Recorded data
================================
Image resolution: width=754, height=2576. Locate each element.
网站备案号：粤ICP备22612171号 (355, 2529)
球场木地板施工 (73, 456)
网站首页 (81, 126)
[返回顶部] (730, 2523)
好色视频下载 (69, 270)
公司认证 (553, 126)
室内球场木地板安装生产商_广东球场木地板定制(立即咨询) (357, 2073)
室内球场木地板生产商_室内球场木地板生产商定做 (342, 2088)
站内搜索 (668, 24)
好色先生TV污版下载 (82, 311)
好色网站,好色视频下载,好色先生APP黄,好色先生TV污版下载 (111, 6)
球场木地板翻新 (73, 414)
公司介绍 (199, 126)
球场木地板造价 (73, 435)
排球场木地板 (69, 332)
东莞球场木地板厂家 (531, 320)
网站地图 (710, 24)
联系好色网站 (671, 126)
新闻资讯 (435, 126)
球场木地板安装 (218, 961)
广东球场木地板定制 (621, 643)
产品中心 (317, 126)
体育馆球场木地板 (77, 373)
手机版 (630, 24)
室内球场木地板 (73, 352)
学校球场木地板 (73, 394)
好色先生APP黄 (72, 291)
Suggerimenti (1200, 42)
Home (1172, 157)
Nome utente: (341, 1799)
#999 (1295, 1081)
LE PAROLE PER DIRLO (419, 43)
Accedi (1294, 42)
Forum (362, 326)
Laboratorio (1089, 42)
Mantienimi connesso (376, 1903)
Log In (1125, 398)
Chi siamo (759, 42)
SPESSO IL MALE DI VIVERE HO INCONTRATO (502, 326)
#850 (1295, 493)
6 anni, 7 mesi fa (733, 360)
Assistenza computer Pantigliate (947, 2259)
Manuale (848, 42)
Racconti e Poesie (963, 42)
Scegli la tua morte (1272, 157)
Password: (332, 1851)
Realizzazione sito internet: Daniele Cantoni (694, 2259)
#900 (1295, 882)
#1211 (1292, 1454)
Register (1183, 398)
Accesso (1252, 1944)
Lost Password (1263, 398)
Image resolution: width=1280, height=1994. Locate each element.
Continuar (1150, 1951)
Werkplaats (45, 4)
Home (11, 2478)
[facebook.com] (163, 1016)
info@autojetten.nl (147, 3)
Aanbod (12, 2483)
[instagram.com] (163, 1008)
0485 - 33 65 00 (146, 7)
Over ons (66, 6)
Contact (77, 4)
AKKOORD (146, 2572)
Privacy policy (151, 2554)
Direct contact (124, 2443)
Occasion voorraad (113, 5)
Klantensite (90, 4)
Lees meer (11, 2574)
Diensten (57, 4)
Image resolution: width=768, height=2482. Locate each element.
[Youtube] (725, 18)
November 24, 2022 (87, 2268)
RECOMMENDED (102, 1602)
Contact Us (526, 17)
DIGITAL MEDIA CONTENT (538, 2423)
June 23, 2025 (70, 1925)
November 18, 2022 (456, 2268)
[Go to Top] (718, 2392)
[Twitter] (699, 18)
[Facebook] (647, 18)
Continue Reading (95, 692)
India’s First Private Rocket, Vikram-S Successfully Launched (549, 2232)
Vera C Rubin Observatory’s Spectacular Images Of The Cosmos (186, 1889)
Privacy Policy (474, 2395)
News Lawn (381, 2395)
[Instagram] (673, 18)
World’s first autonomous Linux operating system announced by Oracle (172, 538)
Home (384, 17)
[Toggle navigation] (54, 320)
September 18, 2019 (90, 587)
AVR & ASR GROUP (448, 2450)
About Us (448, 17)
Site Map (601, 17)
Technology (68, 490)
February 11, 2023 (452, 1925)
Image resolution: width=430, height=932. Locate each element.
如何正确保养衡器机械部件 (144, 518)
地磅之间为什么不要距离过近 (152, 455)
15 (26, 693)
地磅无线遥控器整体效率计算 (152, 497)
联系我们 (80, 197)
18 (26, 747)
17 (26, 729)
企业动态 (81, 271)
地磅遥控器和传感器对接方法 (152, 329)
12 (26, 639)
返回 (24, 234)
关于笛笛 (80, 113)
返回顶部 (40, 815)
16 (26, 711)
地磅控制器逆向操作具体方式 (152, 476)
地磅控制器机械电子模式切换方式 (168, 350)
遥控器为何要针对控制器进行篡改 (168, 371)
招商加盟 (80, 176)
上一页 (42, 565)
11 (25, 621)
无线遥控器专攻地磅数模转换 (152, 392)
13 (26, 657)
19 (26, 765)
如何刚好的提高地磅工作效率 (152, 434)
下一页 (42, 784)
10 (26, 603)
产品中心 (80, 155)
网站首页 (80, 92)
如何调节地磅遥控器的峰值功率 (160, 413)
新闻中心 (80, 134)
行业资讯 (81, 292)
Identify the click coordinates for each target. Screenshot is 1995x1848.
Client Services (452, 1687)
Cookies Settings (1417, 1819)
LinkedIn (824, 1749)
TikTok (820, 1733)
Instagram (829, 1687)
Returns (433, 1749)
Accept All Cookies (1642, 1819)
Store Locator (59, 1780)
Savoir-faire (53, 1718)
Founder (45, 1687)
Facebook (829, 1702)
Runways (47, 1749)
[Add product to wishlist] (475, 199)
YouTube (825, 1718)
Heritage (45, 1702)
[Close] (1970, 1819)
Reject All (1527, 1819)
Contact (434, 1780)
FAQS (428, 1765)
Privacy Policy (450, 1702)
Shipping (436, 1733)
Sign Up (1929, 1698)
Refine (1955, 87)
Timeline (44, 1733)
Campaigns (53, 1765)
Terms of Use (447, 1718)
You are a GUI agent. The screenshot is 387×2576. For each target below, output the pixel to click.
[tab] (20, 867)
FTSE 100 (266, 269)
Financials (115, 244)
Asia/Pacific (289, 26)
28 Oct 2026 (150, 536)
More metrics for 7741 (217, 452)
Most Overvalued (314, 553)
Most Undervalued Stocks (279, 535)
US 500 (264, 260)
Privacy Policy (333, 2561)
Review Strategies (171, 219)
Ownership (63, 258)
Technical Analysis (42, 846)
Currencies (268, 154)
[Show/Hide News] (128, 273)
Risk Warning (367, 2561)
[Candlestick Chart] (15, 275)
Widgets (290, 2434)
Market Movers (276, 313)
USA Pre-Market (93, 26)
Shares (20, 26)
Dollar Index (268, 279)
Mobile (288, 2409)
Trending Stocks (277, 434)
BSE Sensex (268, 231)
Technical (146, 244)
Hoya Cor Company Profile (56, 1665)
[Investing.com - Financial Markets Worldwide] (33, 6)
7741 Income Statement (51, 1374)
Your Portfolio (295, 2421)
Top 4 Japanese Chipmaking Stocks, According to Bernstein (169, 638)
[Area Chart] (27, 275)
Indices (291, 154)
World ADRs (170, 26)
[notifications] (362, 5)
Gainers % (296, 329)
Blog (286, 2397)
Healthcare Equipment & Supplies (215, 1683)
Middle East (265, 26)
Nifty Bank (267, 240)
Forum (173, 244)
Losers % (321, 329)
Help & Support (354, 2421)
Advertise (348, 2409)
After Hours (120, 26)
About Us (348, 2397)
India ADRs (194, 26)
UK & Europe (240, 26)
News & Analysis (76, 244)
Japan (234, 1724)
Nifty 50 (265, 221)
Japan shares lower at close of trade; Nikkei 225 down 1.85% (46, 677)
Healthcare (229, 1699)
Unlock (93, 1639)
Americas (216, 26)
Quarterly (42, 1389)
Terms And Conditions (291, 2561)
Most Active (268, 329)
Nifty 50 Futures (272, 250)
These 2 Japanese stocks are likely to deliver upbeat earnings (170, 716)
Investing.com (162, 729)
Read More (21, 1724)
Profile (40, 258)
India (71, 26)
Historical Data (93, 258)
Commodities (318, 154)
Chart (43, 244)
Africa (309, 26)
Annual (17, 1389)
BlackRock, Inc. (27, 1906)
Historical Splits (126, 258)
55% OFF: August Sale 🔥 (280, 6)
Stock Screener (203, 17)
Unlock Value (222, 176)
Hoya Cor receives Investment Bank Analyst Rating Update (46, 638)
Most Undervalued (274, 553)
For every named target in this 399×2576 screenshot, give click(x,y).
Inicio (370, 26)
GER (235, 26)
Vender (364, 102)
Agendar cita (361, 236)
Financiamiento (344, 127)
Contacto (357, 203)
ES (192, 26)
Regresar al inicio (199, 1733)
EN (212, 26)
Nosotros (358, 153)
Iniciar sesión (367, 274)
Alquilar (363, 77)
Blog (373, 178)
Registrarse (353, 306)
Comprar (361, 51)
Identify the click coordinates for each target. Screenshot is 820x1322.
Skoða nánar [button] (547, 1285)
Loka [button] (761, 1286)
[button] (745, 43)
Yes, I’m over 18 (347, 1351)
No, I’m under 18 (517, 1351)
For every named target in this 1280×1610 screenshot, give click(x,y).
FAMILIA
================================
* _WHAT TO WORK ON_: Send back an exact copy of only the lines from the line with "November 18, 2022 (456, 2268)" up to and including the line with "Terms of Use (447, 1718)" in the data above.

* _SOLUTION FOR THIS EXERCISE_:
November 18, 2022 (456, 2268)
[Go to Top] (718, 2392)
[Twitter] (699, 18)
[Facebook] (647, 18)
Continue Reading (95, 692)
India’s First Private Rocket, Vikram-S Successfully Launched (549, 2232)
Vera C Rubin Observatory’s Spectacular Images Of The Cosmos (186, 1889)
Privacy Policy (474, 2395)
News Lawn (381, 2395)
[Instagram] (673, 18)
World’s first autonomous Linux operating system announced by Oracle (172, 538)
Home (384, 17)
[Toggle navigation] (54, 320)
September 18, 2019 (90, 587)
AVR & ASR GROUP (448, 2450)
About Us (448, 17)
Site Map (601, 17)
Technology (68, 490)
February 11, 2023 (452, 1925)
Image resolution: width=430, height=932. Locate each element.
如何正确保养衡器机械部件 (144, 518)
地磅之间为什么不要距离过近 (152, 455)
15 (26, 693)
地磅无线遥控器整体效率计算 (152, 497)
联系我们 (80, 197)
18 (26, 747)
17 (26, 729)
企业动态 (81, 271)
地磅遥控器和传感器对接方法 (152, 329)
12 (26, 639)
返回 (24, 234)
关于笛笛 (80, 113)
返回顶部 (40, 815)
16 (26, 711)
地磅控制器逆向操作具体方式 (152, 476)
地磅控制器机械电子模式切换方式 (168, 350)
遥控器为何要针对控制器进行篡改 (168, 371)
招商加盟 (80, 176)
上一页 (42, 565)
11 (25, 621)
无线遥控器专攻地磅数模转换 (152, 392)
13 (26, 657)
19 (26, 765)
如何刚好的提高地磅工作效率 (152, 434)
下一页 (42, 784)
10 (26, 603)
产品中心 (80, 155)
网站首页 (80, 92)
如何调节地磅遥控器的峰值功率 (160, 413)
新闻中心 (80, 134)
行业资讯 (81, 292)
Identify the click coordinates for each target. Screenshot is 1995x1848.
Client Services (452, 1687)
Cookies Settings (1417, 1819)
LinkedIn (824, 1749)
TikTok (820, 1733)
Instagram (829, 1687)
Returns (433, 1749)
Accept All Cookies (1642, 1819)
Store Locator (59, 1780)
Savoir-faire (53, 1718)
Founder (45, 1687)
Facebook (829, 1702)
Runways (47, 1749)
[Add product to wishlist] (475, 199)
YouTube (825, 1718)
Heritage (45, 1702)
[Close] (1970, 1819)
Reject All (1527, 1819)
Contact (434, 1780)
FAQS (428, 1765)
Privacy Policy (450, 1702)
Shipping (436, 1733)
Sign Up (1929, 1698)
Refine (1955, 87)
Timeline (44, 1733)
Campaigns (53, 1765)
Terms of Use (447, 1718)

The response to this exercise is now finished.